Frequently Asked Questions (FAQ)
Q: What impact does xAI’s merger into SpaceX have on the Grok model?
After the entire xAI founding team departed, Grok’s development was taken over by SpaceXAI. Training tasks have moved to the much larger Colossus 2 supercomputing cluster, which uses next-generation GB200 GPUs and is expected to offer several times the computing power of Colossus 1. From an infrastructure perspective, Grok is likely to iterate faster in this more powerful environment, but the stability of team integration and product direction still warrants ongoing observation.
Q: Is SpaceXAI’s strategic shift positive or negative for the crypto AI sector?
It’s a mixed bag. On one hand, the centralization of computing power by tech giants could put competitive pressure on smaller decentralized computing networks (the crowding-out effect). On the other, SpaceX’s model of monetizing idle computing power through leasing provides a reference business case for decentralized computing platforms like Akash Network and Render Network (the demonstration effect). The key distinction is whether crypto AI projects can build value propositions that differ from centralized computing infrastructure, such as decentralized verification, privacy protection, and token-based incentive mechanisms.
Q: Is the orbital data center plan real or just hype?
SpaceX has filed documents with the FCC to deploy a million satellites to build an in-orbit data center network. In theory, orbital solar power and space cooling are technically feasible. However, AI training is extremely sensitive to data synchronization and communication latency, and the engineering barriers for distributed space computing are much higher than for terrestrial data centers. The plan has entered the stage of substantive filings and preliminary validation, but large-scale commercial deployment will require overcoming technical challenges like communication delays, cross-domain scheduling, and inter-satellite link stability.
Q: Can the AI narrative in crypto markets last through the end of 2026?

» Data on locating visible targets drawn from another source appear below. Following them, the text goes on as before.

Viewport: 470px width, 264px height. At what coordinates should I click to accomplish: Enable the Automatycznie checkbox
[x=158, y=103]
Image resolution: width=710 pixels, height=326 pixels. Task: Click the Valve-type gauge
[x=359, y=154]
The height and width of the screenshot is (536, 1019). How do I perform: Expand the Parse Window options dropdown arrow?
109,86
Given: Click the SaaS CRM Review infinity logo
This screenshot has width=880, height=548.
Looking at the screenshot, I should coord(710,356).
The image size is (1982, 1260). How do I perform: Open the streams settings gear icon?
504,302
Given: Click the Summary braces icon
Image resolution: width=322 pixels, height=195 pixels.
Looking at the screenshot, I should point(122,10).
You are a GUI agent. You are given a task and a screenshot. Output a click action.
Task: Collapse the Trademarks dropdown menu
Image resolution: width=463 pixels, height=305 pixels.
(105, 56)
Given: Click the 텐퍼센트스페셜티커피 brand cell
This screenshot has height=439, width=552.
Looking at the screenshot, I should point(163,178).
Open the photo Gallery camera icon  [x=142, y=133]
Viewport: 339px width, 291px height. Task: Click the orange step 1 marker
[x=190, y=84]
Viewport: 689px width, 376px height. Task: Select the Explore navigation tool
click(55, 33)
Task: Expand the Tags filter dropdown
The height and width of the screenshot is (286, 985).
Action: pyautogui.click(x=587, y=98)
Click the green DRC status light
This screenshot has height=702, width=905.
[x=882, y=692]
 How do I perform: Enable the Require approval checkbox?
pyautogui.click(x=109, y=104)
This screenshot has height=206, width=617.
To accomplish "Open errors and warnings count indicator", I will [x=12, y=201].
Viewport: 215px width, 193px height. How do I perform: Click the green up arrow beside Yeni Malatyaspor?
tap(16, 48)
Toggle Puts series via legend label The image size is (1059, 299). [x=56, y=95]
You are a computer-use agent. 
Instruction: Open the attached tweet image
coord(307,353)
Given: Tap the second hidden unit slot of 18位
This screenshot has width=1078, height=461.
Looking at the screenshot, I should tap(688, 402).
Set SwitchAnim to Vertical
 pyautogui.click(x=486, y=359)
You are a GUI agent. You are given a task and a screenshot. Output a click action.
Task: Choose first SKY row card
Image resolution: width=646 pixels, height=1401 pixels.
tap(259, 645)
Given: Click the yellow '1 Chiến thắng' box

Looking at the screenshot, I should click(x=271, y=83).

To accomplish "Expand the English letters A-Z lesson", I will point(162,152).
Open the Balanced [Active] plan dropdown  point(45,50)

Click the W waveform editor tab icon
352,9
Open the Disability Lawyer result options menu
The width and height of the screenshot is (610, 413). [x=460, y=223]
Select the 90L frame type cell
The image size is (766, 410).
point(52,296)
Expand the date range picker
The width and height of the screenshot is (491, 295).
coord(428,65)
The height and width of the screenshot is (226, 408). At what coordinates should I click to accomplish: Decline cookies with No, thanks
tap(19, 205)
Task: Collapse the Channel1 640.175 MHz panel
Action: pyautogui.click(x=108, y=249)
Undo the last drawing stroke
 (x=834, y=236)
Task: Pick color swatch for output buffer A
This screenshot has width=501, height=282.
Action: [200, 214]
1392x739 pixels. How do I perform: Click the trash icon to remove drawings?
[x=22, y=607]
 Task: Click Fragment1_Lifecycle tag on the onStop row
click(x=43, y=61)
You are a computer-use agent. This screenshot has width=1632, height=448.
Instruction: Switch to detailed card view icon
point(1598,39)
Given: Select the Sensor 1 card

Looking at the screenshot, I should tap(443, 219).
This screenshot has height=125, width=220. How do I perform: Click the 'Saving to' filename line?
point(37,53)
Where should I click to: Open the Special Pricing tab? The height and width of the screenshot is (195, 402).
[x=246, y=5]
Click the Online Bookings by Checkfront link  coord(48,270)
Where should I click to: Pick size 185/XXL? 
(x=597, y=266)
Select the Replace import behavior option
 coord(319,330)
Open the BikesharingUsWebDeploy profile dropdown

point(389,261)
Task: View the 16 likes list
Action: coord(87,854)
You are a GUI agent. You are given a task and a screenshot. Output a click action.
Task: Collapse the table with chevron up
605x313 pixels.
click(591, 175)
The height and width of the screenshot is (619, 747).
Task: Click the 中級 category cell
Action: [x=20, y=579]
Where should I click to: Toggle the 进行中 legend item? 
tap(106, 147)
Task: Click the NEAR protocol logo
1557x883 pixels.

The sustainability of the AI narrative depends on two factors. First, at the macro level, the ongoing concentration of global AI venture capital continues to provide baseline liquidity for the crypto AI sector. Second, at the micro level, leading decentralized AI projects are starting to generate verifiable protocol revenue (for example, Akash’s $5 million in Q1 computing consumption), shifting from "narrative premium" to "fundamentals-driven" growth. However, this doesn’t mean the entire sector is risk-free—differentiation among projects will intensify, and tokens lacking real utility and ecosystem support may be the first to cool off.